Used as a filming location for Pasolini’s The Gospel According to St. Matthew or The Passion of the Christ thanks to its strong resemblance to ancient Jerusalem, Matera in southern Italy is believed to be Europe’s oldest continually-habited settlement.

Outside of the cave dwellings carved into the rock which form the residences and hotels you’ll find in the old town’s Sassi districts today, the city is surrounded by caves that have been dated as far back as 7000 BC, to the Neolithic and even the Paleolothic eras.

You can see traces of prehistoric settlements and and Neolithic graveyards and villages in the Murgia Materana regional park surrounding the city.

Caves dating back to the Neolithic area surround the ancient city of Matera. Photo by Filippo MONTEFORTE / AFP.

Sardinia’s nuraghi

Sardinia’s Nuragic civilisation lasted from around 1,800 BC in the Bronze Age to Roman invasion and colonisation in around the first century BC, but today few traces of it remain beyond the stone structures – nuraghes or nuraghi in Italian – from which it takes its name.

READ ALSO: Five surprising facts you didn’t know about Rome

Around 7,000 nuraghi, truncated cone-like edifices made from stacked stones and boulders, dot the island’s landscape. Historians debate their function: they might have served as fortresses, residences, temples, astronomical observatories, or a combination of any of these.

The Su Nuraxi di Barumini nuraghe complex in the south of the island is a UNESCO World Heritage-listed site, and is considered one of the best examples of the architecture.

An aerial view of Nuraghe Arrabiu, one of the largest nuraghi on Sardinia. Photo by Joran Quinten on Unsplash

Valcamonica’s pre-historic stone carvings

In Italy’s mountainous northern Lombardy region you can find one of the world’s largest collections of petroglyphs, or rock carvings, spanning eight millennia and dating as far back as the Epipaleolithic era, around 10,000 years ago.
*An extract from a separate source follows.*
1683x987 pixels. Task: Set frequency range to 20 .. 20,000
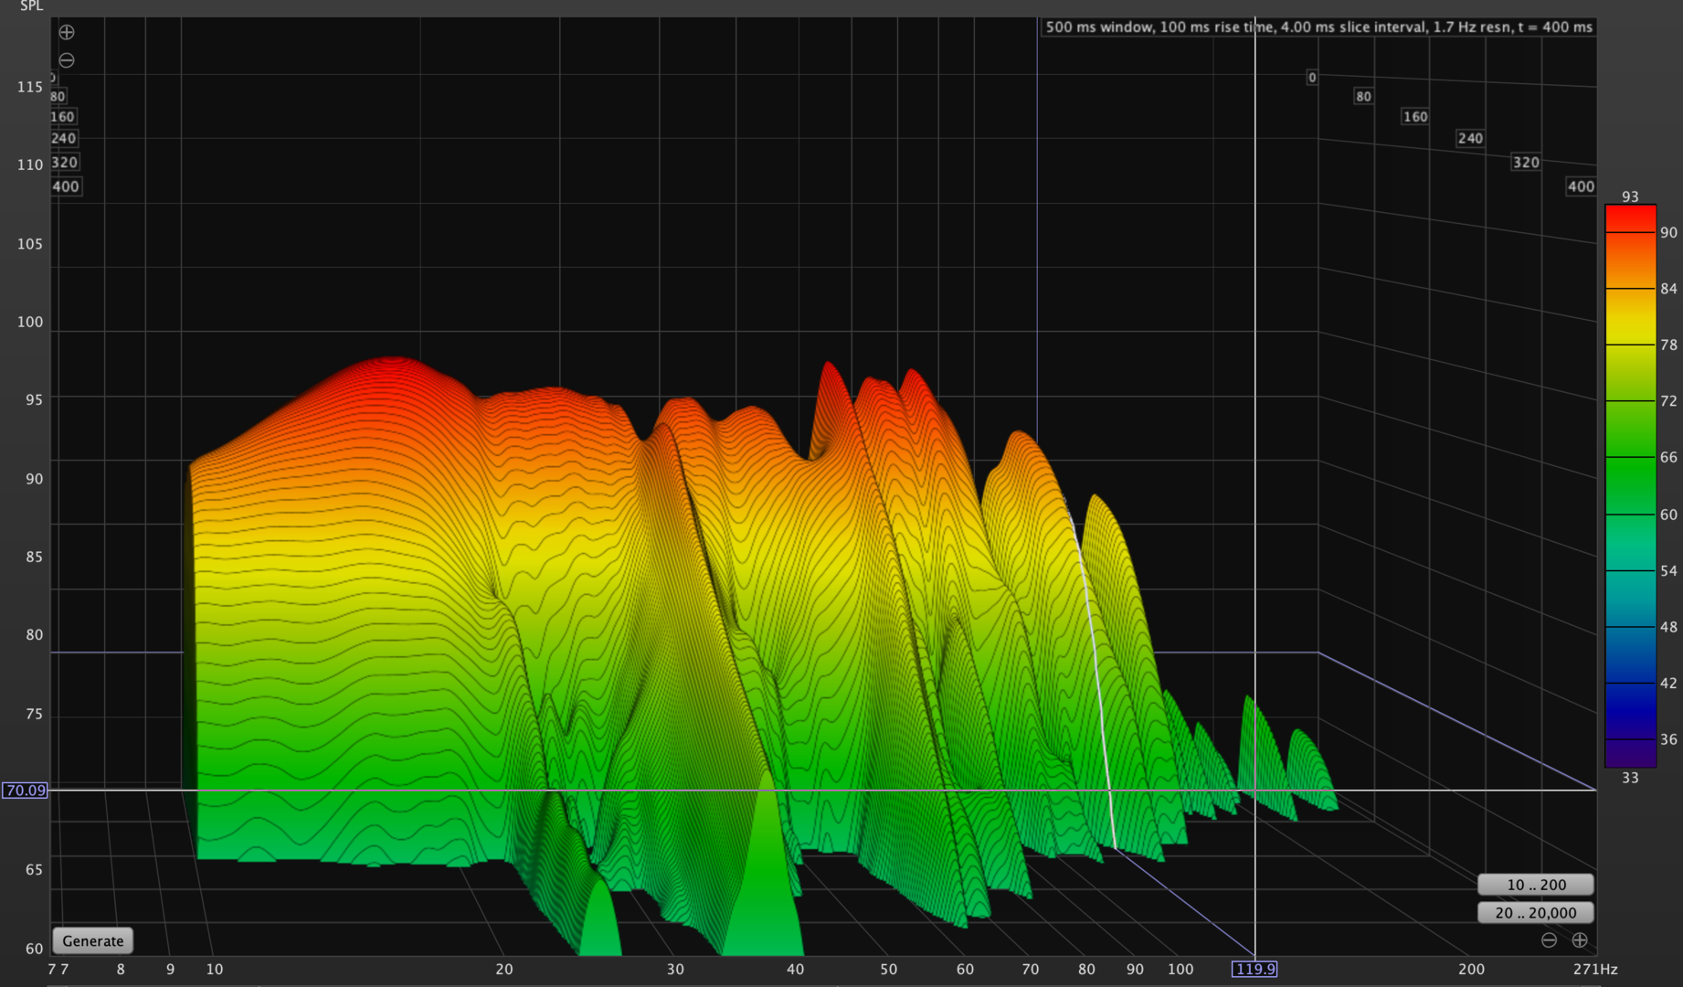pos(1535,912)
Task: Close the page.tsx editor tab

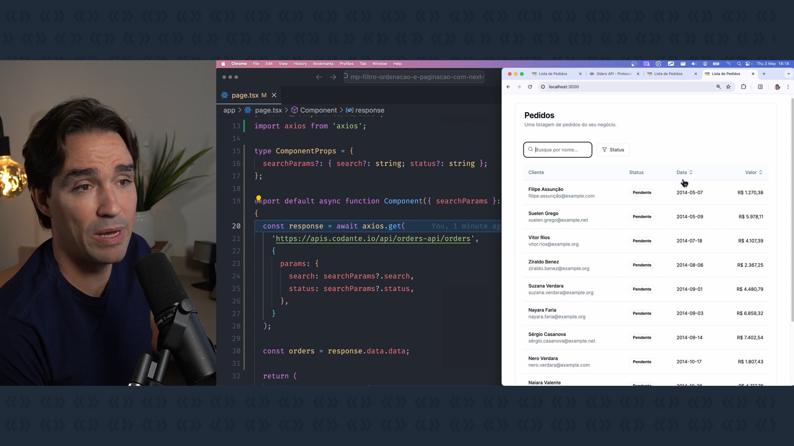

The 300,000-odd carvings, found in multiple locations across the 90km-long valley, were Italy’s first recognised World Heritage site, coming under UNESCO protection in 1979.

Today, there are eight archeological parks you can visit to see the engravings in person, with the 140 rocks in the Naquane National Park of Rock Engravings considered some of the best preserved.

A British Museum employee dusts a carved stone dated 2,500 BC, from Capo di Ponte, Valcamonica, for a 2022 exhibition. Photo by Daniel LEAL / AFP.

Agrigento’s Valley of the Temples

From architecture to military strategy, the Romans were heavily influenced by the Greeks – which is no surprise considering that large parts of southern Italy were once part of ancient Greece.

‘Magna Grecia’, ‘Great[er] Greece’ as the Romans called it, started being settled by the Greeks from around the eighth century BC, and at its height stretched across modern-day Sicily, Calabria, Puglia, Campania and Basilicata.

READ ALSO: Did you know…? These parts of Italy were once part of ancient Greece

Scattered across southern Italy are the remains of Greek settlements, including soaring temples and ancient theatres.

One of the most renowned and impressive examples of these is the Sicilian city of Agrigento’s ‘Valley of Temples’, where you’ll find seven temples within just a few miles of each other.